Flashback: Kirsty Who?

Way back when, I wrote the music column for my friend Christine Renaud’s express and upfront magazines, dedicated to “art, entertainment & life” in Prince Edward County. This review is very typical of my style at the time (or lack thereof!). I really can’t be arsed to edit it.

Remember Robert Plant’s “Tall Cool One” video, with its Robert Palmer-esque disinterested, robotic models lip-synching for Plant’s studly big eighties hair? Me neither. Even Zeppelin fans ignore it. “Tall Cool One” does have one saving grace (for me, at least) – a backing vocal by Kirsty MacColl, who sings the relentless chorus line, “Lighten up, baby, I’m in love with you.”

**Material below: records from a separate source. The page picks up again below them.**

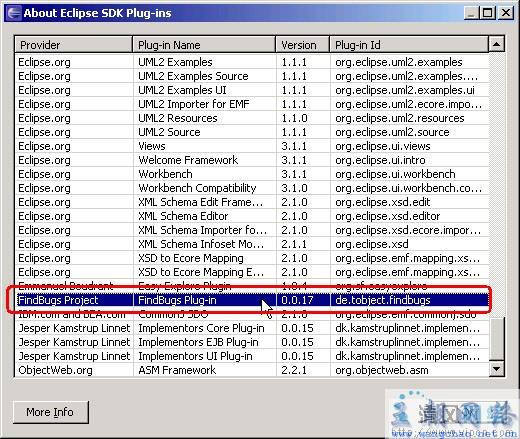
Task: Close the About Eclipse SDK Plug-ins dialog
Action: point(506,13)
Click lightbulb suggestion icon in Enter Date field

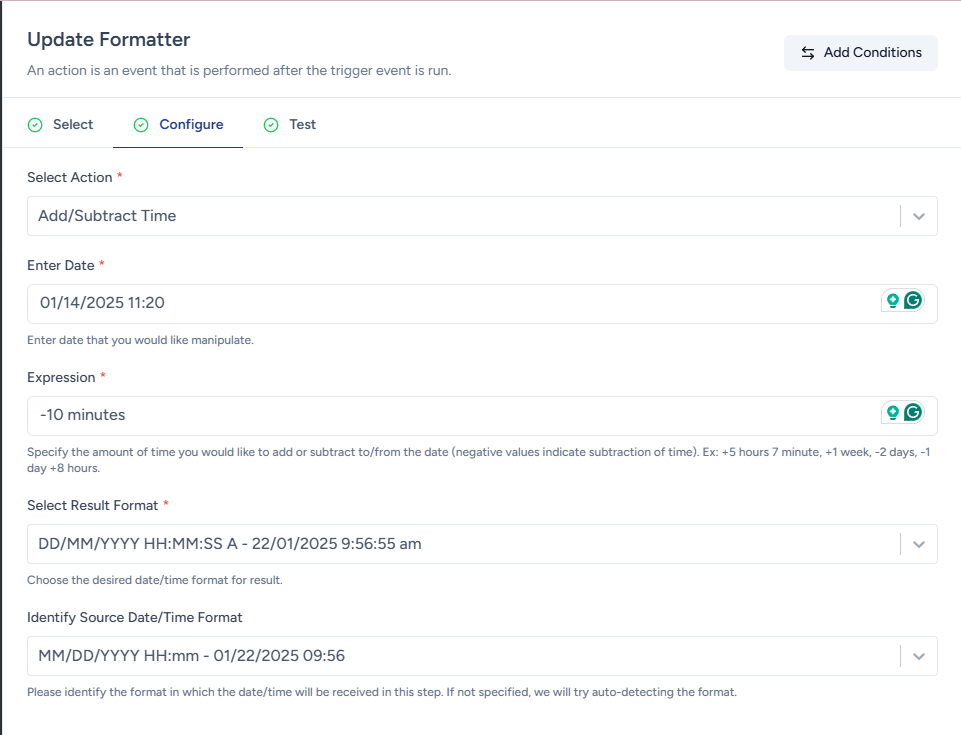pos(893,301)
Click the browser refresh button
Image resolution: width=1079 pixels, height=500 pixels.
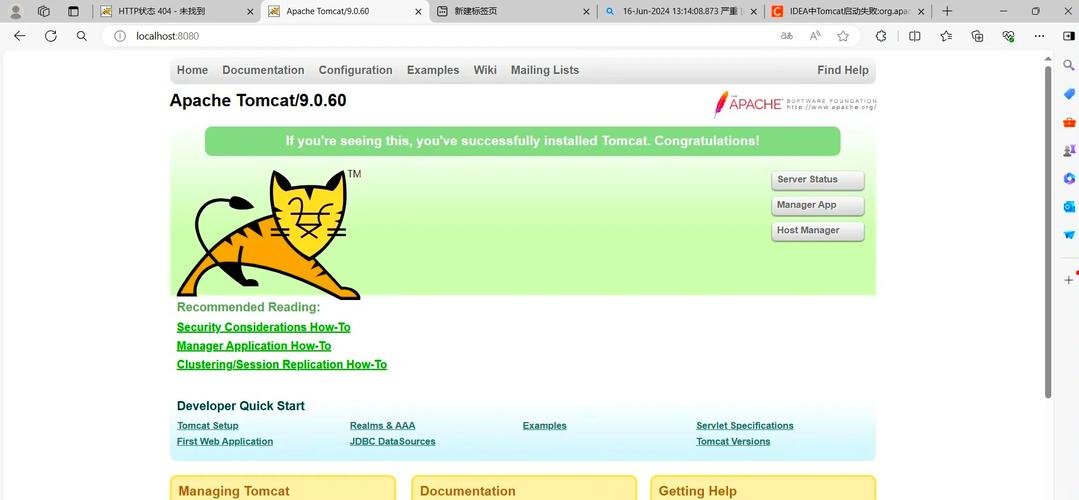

Kirsty was the daughter of songwriter Ewan MacColl (“The First Time Ever I Saw Your Face,” “Dirty Old Town”) and backing vocalist for Tracey Ullman, Morrissey, The Pogues and Talking Heads, among others. She wrote songs for ABBA chanteuse Frida and picked the running order for U2′s The Joshua Tree, produced by her then-husband Steve Lillywhite. (She said later that the tracks are ranked in order of her preference. Clever woman – the first three have become rock classics.)

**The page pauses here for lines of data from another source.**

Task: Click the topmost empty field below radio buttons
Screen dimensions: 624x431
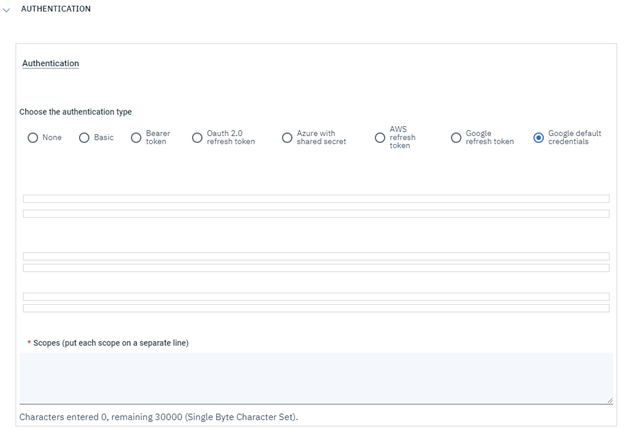Action: point(316,199)
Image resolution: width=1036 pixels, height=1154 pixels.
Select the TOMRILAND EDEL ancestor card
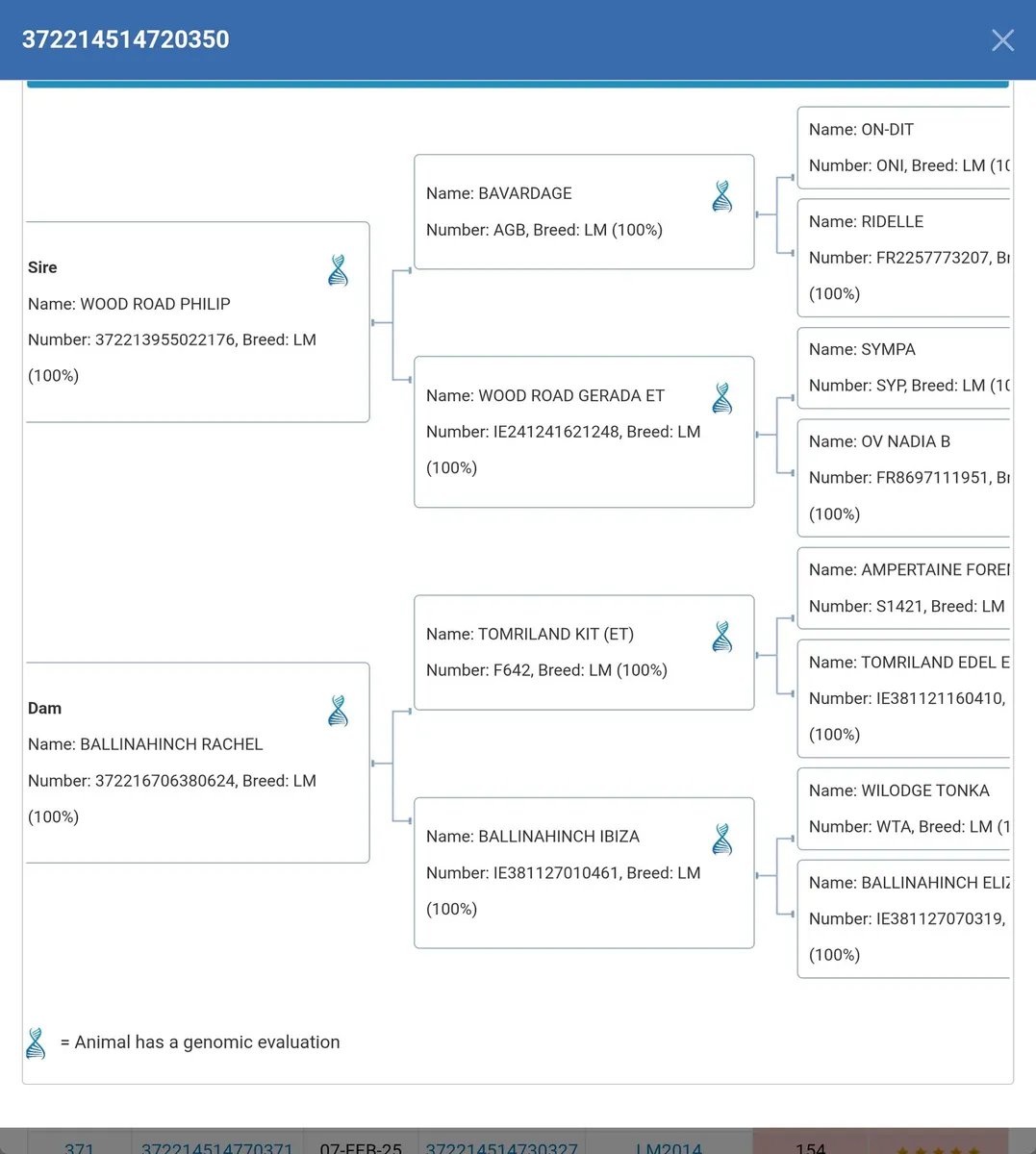[x=904, y=698]
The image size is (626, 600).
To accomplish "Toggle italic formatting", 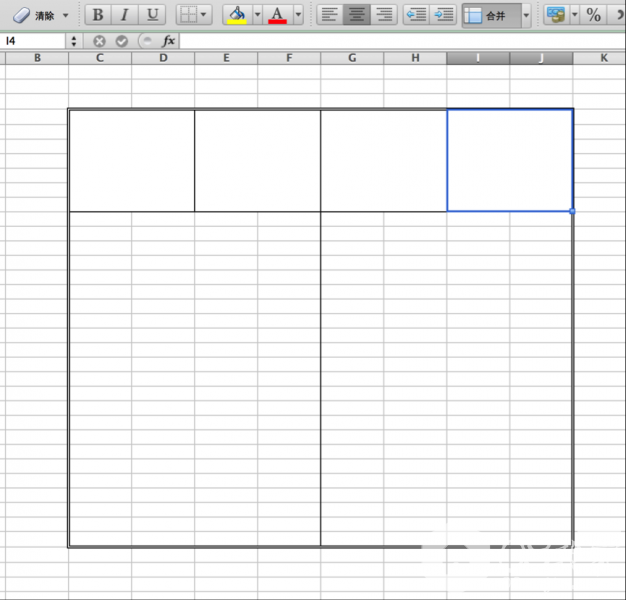I will [x=125, y=16].
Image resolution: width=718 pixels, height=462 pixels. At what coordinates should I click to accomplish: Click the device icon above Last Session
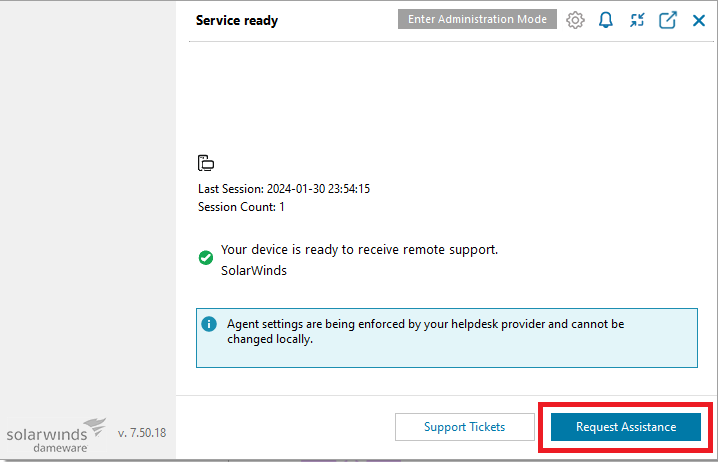[x=206, y=163]
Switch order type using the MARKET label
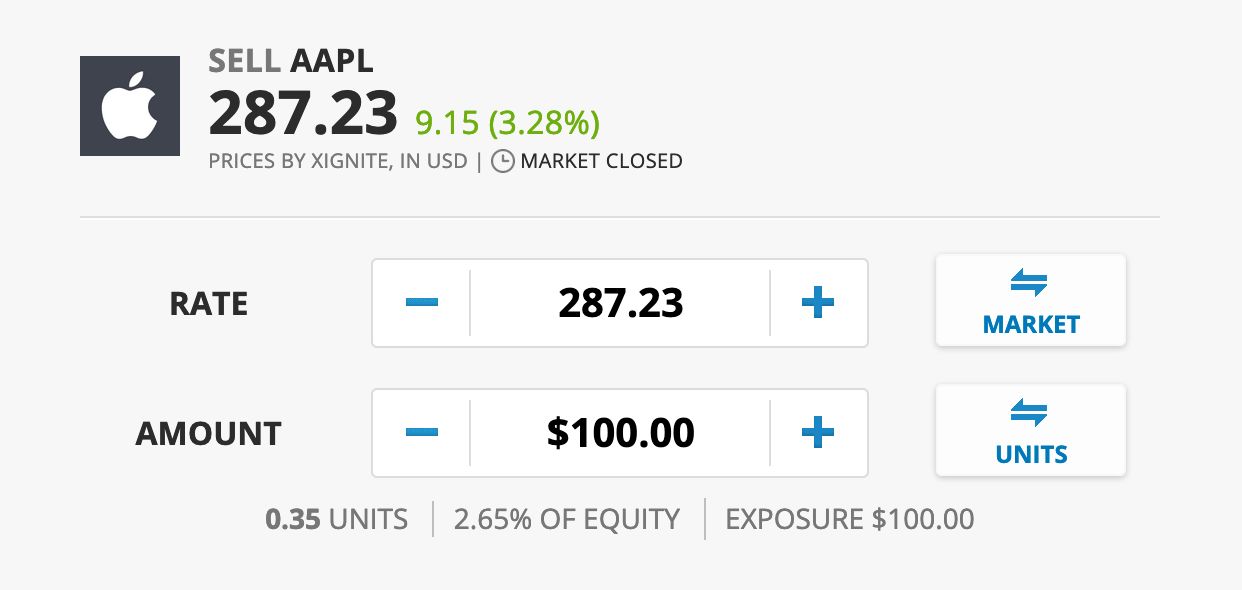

Kirsty is replaced in the “Tall Cool One” video by vacant-looking models. Of course she is. Kirsty had too much character, was too real to be commercial, despite her five near-perfect pop albums. She was beautiful but chubby. She was brilliant live, but shy and suffered from stage fright; she never went on tour. Her covers of songs by The Kinks (“Days”) and socialist folkie Billy Bragg (“A New England”) gave her bigger hits in the UK than her own compositions, though Ullman took Kirsty’s girl-group soundalike “They Don’t Know” to the top ten on both sides of the Atlantic. She was beloved by musicians but largely unknown to the listening public, especially in North America. where fans mostly know her perennial Christmas duet with The Pogues, “Fairytale of New York.”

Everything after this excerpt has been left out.